Having played the demo on my Twitch.tv/cgboss, J can say the game engine is very good and flexible. Able to scale between Next gen PS5, Xbox Series XS and PS4, Xbox and PC.
During my playthrough of the demo I found that the visual can hold up to the newer PS5 and Xbox series X on my older PS4.
There have been many iterations of this engine before it was MT Framework and other a lot of the modern rendering techniques like PBR and multiple Animation blend processing seem to have been added in as well as processing larger draw distances. But I have to hand it to the art team at Capcom they made engine really shine.

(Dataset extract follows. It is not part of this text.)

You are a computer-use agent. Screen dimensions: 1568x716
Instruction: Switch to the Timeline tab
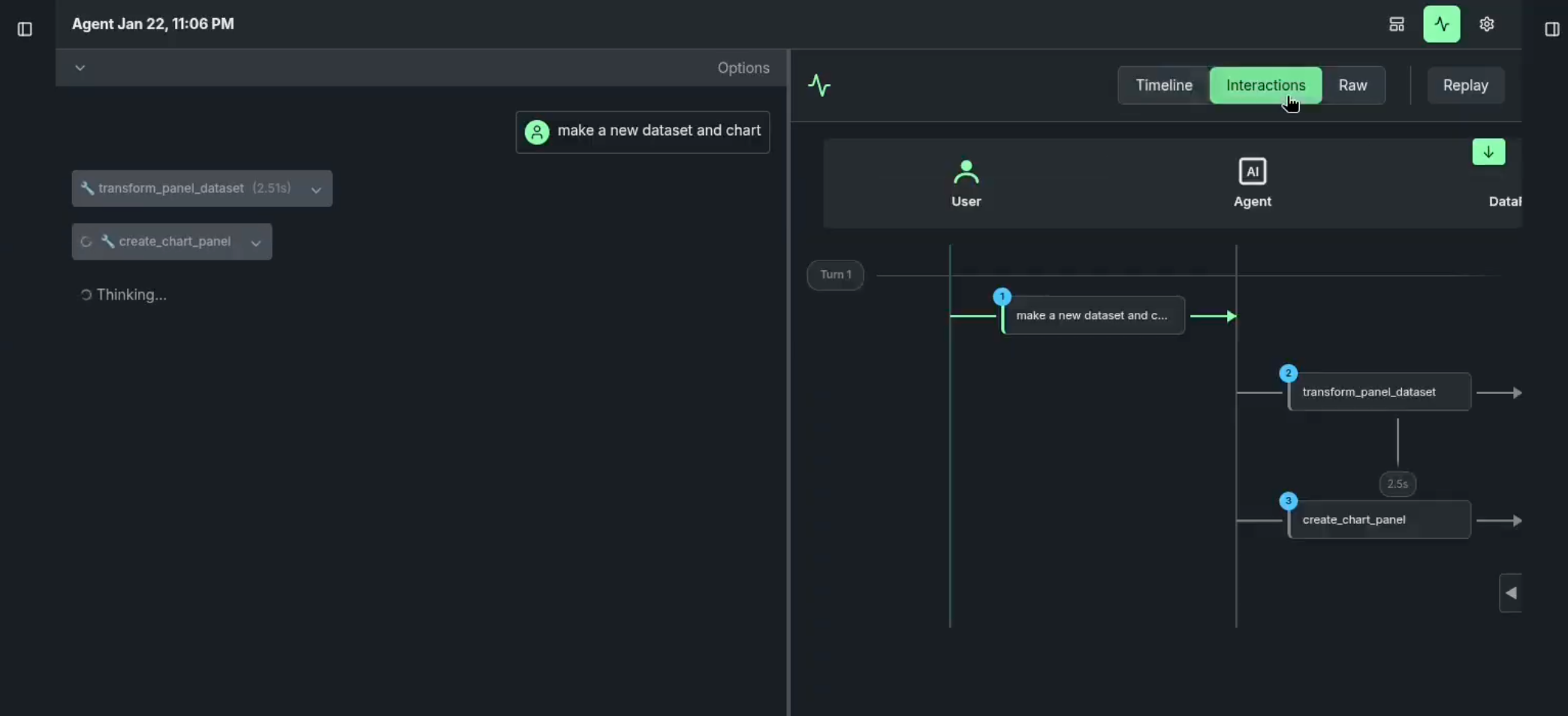point(1163,86)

Interestingly the name RE is not Resident Evil, but Reach for the Moon.
https://www.thegamer.com/capcoms-re-engine-reach-for-the-moon/
Not much is know about the engine since it’s an internal tool used at CAPCOm though they had an Open Day in Japan discuss their R&D work in engine development. Several games have been made with the Engine, notable are Devil May Cry 5, Resident Evil 7 and a switch port of Monster hunter.
Recently they managed to port their engine to Nintendo Switch for the monster Hunter games. There is a graphic quality downgrade to fit it to the switch but it still holds up.
https://www.nintendolife.com/news/2020/09/yes_monster_hunter_rise_is_running_on_capcoms_re_engine
I feel that it would be nice if Game developers Japan could license their engine to others Developers similar to what unity and Unreal have been doing, though it seem that they would rather keep it internal. The world could use another game engine as I would like to see how they tackled some problems in CG Graphics especially making textures more real at closeup.
I read the real cost of the engine is creating support and training to get users on board something I don’t think CAPCOM have the resources and interest to do so. But still it will be interesting.